**YOUR OBJECTIVE:** Please state how many lines in the records below contain the word "item"; the answer should be a number and nothing else.

(Dataset entries)
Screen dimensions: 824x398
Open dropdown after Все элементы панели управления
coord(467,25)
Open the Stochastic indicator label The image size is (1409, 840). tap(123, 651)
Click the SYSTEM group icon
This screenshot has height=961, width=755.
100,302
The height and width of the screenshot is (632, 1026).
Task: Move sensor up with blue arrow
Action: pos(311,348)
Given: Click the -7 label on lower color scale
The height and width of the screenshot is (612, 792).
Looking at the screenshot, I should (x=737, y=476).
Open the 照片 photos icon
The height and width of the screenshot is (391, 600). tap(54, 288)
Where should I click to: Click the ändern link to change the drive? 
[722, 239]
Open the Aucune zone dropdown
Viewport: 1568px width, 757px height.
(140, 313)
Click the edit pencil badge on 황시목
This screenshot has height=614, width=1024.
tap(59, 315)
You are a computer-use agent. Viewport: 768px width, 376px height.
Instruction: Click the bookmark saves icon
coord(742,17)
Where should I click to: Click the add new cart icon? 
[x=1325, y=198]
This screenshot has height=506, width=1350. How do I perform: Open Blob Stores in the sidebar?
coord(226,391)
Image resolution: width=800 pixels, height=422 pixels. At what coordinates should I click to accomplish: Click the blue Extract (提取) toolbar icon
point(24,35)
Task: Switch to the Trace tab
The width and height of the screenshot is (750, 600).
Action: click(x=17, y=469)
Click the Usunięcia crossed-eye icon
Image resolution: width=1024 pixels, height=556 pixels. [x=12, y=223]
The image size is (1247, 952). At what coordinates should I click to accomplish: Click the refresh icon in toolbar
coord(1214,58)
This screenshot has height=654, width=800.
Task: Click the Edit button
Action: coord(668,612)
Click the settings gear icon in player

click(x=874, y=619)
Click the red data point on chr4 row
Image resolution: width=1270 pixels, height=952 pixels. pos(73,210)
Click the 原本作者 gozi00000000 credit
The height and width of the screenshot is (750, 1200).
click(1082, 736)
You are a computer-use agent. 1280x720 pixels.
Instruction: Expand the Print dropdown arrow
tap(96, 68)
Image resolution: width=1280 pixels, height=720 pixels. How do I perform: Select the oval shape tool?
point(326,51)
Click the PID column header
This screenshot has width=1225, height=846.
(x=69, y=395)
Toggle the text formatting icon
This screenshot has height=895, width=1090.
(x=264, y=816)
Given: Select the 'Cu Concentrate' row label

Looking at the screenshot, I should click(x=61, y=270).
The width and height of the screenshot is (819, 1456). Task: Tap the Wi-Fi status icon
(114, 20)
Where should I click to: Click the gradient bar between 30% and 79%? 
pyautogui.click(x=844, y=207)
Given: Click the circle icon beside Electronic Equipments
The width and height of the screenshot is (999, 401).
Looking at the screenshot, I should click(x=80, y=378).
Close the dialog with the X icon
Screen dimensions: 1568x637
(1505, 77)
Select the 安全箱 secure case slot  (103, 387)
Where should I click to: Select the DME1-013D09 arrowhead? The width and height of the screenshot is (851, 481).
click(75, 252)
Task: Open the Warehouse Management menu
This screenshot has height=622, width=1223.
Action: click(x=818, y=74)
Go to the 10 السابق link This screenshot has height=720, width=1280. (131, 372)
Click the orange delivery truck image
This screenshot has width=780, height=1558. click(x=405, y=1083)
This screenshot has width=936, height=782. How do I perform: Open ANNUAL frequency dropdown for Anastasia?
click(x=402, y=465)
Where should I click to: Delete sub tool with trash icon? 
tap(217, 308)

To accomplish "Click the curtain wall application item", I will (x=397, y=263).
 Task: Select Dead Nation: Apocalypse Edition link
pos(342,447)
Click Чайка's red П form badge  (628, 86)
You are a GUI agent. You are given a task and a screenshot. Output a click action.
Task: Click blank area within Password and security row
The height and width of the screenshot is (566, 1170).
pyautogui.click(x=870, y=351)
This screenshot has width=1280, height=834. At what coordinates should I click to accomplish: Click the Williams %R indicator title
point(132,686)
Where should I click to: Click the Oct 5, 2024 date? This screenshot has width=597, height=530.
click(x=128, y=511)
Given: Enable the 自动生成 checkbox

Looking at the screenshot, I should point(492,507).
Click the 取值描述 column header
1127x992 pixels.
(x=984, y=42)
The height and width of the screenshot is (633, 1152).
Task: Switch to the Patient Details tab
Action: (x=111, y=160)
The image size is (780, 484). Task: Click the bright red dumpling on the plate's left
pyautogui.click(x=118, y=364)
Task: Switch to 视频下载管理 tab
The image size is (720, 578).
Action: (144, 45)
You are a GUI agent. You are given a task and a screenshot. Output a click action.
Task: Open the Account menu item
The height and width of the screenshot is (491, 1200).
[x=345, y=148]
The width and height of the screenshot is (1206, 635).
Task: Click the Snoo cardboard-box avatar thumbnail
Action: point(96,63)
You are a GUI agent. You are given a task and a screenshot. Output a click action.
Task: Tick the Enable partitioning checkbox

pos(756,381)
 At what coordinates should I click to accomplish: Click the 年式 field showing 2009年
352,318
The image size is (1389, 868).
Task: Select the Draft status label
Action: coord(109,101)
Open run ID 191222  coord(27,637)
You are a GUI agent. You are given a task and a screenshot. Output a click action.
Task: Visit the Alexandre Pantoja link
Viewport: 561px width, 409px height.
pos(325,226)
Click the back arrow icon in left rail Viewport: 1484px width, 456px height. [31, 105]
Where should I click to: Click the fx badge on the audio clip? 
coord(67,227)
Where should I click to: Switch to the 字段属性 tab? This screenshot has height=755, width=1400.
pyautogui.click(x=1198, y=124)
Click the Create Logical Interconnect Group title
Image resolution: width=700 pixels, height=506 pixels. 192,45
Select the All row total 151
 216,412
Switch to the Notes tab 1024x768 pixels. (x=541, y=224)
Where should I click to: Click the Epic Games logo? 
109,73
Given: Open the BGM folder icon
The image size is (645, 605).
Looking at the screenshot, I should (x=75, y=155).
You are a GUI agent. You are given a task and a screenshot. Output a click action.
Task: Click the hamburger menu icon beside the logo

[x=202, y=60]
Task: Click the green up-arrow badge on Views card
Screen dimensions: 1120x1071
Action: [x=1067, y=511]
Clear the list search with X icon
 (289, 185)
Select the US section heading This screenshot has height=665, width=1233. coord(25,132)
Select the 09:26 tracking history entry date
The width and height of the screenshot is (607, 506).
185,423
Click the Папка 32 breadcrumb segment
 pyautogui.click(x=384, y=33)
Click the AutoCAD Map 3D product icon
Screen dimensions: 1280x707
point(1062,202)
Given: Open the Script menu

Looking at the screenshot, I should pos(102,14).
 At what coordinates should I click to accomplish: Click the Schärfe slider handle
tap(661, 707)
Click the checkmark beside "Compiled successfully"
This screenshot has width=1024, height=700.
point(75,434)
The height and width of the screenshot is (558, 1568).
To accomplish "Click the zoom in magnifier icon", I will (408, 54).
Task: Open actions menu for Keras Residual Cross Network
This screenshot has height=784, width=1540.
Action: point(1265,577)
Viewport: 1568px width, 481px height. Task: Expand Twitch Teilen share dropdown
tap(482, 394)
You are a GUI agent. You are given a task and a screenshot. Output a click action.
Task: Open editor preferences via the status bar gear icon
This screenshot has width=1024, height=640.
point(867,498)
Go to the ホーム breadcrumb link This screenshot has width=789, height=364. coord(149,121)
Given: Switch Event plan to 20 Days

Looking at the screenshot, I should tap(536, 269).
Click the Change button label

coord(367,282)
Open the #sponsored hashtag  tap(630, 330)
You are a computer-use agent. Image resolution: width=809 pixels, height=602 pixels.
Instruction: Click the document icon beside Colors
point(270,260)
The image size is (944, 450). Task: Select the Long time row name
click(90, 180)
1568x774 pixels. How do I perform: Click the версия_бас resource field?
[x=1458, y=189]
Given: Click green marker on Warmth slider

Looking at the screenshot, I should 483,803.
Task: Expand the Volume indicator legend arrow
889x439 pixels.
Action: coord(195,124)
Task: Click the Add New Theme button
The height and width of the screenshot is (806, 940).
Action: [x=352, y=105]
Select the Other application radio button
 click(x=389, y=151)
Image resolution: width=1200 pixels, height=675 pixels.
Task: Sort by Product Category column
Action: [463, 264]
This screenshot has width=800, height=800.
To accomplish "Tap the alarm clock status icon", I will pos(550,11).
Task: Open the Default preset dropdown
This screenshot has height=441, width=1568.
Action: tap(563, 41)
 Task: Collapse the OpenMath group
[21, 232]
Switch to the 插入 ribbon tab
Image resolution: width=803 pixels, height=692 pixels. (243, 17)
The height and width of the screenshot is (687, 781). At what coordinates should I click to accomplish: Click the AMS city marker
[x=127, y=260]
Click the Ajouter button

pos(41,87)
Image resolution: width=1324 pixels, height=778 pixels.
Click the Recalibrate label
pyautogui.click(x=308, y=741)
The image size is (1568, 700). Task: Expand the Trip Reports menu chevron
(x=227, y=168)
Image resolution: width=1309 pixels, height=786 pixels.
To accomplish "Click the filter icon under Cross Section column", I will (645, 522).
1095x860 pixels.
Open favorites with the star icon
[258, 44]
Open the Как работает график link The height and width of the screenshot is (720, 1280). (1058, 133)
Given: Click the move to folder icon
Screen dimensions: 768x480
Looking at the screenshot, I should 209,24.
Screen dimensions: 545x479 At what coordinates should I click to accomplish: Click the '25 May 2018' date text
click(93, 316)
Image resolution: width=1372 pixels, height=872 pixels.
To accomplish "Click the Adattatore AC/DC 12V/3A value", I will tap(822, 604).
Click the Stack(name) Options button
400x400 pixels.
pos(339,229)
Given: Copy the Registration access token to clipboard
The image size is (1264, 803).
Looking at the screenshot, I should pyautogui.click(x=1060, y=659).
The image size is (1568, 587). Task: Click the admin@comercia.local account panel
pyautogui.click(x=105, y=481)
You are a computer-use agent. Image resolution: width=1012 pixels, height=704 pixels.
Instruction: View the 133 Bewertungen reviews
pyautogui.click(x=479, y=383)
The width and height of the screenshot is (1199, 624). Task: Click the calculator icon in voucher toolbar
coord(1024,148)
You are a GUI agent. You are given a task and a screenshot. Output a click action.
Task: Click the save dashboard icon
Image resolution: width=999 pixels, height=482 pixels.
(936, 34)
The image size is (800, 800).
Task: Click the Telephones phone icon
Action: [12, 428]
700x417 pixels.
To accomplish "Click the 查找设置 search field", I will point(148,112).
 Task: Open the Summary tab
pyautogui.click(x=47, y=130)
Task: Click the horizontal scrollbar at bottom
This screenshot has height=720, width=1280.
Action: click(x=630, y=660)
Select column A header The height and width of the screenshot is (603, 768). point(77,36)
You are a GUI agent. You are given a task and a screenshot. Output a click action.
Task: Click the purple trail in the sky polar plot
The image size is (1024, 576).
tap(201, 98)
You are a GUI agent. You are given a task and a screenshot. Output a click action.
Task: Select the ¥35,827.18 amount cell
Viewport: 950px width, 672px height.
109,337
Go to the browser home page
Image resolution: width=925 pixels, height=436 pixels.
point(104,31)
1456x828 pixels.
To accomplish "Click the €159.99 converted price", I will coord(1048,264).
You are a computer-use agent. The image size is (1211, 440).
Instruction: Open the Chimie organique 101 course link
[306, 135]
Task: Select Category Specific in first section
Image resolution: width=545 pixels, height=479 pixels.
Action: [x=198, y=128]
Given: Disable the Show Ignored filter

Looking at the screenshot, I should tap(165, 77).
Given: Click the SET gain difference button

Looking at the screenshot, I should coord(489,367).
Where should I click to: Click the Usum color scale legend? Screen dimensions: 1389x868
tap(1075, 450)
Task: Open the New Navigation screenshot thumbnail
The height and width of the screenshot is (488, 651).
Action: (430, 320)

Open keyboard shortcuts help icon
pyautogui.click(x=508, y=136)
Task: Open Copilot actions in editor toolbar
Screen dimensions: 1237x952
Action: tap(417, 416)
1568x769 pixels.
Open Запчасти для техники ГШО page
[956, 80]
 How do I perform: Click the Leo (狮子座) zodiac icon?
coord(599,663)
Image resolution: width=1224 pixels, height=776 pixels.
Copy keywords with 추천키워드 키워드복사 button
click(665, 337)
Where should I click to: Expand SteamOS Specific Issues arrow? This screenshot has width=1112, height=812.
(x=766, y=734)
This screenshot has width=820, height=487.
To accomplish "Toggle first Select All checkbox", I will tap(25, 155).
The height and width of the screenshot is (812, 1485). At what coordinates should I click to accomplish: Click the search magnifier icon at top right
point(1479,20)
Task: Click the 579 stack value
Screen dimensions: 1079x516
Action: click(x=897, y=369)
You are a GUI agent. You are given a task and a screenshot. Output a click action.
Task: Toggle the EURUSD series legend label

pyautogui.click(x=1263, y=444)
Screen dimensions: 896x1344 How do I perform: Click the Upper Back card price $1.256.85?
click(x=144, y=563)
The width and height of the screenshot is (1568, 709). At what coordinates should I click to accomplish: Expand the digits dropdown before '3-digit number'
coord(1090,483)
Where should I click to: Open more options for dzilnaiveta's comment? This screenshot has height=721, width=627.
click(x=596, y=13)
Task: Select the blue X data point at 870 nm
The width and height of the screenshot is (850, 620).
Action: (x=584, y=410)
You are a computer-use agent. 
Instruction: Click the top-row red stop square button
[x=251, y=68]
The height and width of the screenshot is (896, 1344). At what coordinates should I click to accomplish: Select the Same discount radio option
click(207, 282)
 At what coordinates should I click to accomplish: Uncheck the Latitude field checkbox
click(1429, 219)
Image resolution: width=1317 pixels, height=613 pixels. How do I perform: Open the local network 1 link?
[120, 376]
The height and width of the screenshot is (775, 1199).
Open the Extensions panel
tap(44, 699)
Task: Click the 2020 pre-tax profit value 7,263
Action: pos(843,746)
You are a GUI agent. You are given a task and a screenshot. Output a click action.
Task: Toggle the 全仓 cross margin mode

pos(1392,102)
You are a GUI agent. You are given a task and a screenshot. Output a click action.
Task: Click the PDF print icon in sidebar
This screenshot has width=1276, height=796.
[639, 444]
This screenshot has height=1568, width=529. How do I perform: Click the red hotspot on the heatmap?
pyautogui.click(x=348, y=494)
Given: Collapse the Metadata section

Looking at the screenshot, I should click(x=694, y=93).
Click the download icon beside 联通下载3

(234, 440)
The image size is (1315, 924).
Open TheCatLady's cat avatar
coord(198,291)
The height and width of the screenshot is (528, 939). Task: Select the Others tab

**RESPONSE TO THIS EXERCISE:** 2